Why Does the World Exist?

In Jim Holt’s enjoyable book, Why Does the World Exist? An Existential Detective Story, he recounts conversations with a wide variety of thinkers, from physicists and biologists to writers and philosophers, who have struggled with the Primordial Existential Question. You probably know my take on the issue, but Jim and I sat down at the LA Library a few weeks ago to chat about this and related issues. I think it’s safe to say we at least had a few laughs. Here’s the complete video; audio is also available as a podcast.

Jim Holt and Sean Carroll from ALOUDla on Vimeo.

53 Comments

53 thoughts on “Why Does the World Exist?”

  1. Michael Mansberg

    I have heard the viewpoint that the question “Why is there something rather than nothing?” is incoherent/meaningless. It doesn’t seem to me to be, but I would be interested in reading a coherent/meaningful 🙂 explication of that viewpoint.

  2. Michael Mansberg

    Submitted just to get myself notified of followup comments (forgot to check the checkboxes on previous submissions). Sorry for the clutter.

____________________

(Problems to work on):
1. Answer these questions about the post on why the world exists:
(a) Where did Jim and the writer sit down to talk?
(b) Besides the video, in what form is the conversation available?
(c) Why did Michael Mansberg submit his second comment?
2. Resume the post on why the world exists with the next comment after Michael Mansberg's second one.

(Records supplied):
____________________

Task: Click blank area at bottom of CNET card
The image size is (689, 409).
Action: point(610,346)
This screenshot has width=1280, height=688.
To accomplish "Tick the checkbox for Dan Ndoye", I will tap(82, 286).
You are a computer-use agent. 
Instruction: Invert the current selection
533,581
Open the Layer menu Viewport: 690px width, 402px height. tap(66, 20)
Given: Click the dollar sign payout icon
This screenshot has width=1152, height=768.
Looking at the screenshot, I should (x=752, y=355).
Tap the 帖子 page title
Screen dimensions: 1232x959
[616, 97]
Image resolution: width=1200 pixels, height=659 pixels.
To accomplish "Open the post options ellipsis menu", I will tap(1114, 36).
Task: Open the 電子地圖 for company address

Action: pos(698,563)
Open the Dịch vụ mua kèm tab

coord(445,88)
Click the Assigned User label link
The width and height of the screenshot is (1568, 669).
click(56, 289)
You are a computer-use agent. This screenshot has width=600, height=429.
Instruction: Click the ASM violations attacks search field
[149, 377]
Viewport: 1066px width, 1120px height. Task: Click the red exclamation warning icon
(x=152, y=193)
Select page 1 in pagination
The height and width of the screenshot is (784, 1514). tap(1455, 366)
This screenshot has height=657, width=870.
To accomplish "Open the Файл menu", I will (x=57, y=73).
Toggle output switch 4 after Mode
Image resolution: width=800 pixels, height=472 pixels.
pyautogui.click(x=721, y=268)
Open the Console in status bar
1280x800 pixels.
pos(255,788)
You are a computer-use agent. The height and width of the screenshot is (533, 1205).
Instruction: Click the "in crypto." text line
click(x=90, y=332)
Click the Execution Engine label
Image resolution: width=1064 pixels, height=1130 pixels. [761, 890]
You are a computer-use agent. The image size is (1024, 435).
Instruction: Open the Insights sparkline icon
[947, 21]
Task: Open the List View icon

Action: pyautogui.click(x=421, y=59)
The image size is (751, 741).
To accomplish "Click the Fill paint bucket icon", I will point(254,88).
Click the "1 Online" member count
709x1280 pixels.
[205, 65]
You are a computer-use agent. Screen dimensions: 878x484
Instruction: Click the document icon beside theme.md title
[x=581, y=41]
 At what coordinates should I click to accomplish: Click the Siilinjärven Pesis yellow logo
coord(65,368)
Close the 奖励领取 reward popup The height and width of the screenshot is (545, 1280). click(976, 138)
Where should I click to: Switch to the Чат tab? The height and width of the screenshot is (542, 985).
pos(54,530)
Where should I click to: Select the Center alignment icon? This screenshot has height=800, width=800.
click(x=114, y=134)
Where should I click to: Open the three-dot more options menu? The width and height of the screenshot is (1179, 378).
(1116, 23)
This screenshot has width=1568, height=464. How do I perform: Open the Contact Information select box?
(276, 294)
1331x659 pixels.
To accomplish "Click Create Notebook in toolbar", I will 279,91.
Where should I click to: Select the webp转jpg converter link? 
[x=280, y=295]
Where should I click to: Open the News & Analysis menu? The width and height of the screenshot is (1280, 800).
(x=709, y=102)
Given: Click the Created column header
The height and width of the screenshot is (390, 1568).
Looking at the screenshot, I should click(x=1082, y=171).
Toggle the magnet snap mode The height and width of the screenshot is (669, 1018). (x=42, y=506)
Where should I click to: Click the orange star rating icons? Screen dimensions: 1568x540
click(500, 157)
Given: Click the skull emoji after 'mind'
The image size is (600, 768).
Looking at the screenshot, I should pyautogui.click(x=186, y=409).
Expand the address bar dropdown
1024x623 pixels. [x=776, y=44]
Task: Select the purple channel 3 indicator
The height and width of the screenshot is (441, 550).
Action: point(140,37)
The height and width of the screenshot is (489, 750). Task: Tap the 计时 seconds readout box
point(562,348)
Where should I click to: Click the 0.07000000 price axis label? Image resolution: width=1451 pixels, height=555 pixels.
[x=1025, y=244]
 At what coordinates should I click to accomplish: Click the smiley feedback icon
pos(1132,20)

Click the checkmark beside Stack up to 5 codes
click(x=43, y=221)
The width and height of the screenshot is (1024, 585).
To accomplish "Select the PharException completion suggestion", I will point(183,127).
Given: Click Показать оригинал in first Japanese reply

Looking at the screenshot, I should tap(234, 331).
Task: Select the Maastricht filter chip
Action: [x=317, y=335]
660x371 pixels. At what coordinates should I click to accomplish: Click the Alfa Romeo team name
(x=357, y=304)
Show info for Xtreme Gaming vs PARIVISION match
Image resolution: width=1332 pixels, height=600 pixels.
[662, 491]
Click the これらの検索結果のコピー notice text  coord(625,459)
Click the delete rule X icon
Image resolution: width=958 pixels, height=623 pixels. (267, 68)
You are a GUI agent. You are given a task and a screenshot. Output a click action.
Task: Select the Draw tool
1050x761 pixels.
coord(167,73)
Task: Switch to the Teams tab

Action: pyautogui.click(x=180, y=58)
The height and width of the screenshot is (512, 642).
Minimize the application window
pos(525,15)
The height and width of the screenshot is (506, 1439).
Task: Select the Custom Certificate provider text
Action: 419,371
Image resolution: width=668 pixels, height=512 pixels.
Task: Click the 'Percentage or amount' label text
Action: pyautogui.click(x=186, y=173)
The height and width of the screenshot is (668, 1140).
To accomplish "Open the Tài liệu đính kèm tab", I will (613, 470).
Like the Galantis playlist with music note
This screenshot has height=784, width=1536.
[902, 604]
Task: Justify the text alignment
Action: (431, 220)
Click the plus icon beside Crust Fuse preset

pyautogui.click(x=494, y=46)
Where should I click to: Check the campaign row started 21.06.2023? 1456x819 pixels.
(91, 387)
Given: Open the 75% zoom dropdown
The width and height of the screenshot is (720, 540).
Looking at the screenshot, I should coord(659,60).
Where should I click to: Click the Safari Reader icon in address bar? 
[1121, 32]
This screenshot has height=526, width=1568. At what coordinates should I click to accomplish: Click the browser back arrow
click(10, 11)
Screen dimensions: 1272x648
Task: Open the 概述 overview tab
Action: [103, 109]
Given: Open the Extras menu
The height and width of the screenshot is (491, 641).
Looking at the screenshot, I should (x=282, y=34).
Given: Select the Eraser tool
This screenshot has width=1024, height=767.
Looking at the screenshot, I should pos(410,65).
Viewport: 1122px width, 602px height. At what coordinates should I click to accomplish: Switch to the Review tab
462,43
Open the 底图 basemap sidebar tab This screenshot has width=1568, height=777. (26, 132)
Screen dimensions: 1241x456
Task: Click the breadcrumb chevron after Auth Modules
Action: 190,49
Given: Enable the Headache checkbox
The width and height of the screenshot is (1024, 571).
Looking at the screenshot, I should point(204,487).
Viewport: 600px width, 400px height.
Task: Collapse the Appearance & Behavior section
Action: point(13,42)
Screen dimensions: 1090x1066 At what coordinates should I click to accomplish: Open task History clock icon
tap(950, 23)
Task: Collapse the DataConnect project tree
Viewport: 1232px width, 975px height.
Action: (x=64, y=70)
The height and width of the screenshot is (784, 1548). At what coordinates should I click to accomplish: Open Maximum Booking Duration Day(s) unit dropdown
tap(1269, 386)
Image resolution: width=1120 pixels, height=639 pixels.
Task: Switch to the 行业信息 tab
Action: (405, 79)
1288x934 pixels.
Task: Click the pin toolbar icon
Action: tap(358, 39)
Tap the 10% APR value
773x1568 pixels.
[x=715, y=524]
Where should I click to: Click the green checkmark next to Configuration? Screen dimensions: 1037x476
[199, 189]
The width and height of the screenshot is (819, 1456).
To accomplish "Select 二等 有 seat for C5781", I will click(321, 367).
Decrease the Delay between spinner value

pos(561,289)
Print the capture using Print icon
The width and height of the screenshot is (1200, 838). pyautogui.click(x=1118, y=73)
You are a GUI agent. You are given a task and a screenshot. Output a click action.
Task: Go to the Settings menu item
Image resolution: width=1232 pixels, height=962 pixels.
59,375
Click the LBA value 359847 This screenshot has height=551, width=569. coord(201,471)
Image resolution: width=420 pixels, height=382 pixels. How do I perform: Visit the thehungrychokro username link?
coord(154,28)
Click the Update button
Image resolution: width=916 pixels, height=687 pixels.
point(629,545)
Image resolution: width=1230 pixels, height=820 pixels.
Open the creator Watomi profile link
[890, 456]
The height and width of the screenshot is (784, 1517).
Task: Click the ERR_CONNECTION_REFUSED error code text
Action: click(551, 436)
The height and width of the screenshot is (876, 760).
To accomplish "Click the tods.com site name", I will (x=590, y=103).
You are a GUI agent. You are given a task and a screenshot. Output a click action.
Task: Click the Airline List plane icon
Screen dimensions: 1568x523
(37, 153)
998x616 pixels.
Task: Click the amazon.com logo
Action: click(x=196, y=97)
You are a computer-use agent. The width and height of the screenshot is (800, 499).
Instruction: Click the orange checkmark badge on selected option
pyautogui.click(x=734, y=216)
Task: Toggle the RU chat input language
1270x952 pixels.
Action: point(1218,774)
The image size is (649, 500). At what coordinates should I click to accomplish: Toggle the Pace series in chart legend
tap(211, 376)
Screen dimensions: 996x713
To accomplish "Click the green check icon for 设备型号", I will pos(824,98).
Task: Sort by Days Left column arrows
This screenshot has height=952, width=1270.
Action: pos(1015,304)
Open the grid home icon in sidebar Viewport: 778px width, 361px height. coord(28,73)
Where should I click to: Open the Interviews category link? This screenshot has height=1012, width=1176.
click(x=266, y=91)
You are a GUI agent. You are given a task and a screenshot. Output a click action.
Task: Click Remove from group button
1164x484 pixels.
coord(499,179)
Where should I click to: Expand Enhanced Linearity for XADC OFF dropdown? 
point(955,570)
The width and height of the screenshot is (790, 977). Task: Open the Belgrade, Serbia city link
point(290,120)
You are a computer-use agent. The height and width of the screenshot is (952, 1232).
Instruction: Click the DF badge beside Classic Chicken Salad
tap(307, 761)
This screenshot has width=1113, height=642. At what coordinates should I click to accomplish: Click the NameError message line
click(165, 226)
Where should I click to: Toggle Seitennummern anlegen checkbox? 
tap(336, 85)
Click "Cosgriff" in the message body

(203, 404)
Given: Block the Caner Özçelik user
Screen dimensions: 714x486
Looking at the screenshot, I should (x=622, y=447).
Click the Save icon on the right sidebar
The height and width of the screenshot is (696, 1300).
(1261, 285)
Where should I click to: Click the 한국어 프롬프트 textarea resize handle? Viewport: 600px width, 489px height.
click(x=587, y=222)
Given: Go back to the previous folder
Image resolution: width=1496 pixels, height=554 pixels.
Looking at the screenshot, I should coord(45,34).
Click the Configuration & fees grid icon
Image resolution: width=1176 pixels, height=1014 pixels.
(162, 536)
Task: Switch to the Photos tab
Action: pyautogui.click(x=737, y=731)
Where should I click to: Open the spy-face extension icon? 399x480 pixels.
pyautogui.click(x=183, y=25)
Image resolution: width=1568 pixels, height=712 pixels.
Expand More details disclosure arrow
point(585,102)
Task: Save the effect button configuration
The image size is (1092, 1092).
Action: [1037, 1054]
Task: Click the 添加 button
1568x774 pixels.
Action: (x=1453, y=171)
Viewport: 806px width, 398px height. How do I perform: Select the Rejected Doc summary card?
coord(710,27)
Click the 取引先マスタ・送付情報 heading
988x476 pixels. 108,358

____________________

(Answers given):
1.
(a) At the LA Library.
(b) As audio, available as a podcast.
(c) To get notified of follow-up comments, because he forgot to check the checkboxes on his earlier submissions.

2.
  3. Sorry more corrections

    The discovery of Firewalls, a gross violation of the equivalency principle, should have been fatal to any notion that somehow information is encoded in the black body spectrum of Hawking radiation, though I would argue the existence of Unruh radiation should have been enough to do this. It’s amusing to see the scramble this discovery has caused, even to the point of looking for Firewalls in De Sitter and Rindler horizons. The most logical conclusion is that there are no Firewalls for the simple reason that Hawking radiation is devoid of information except for the mass, spin and charge of the Black Hole, parameters which directly affect the black body spectrum of the Hawking Radiation. Black Hole evolution is non unitary. And directly related to this is the expansion of the universe, where information is likewise not conserved. There is likely a boundary where unitarity can be found for both these processes , but not in the local frame of any particular IGUS’s Decoherent history.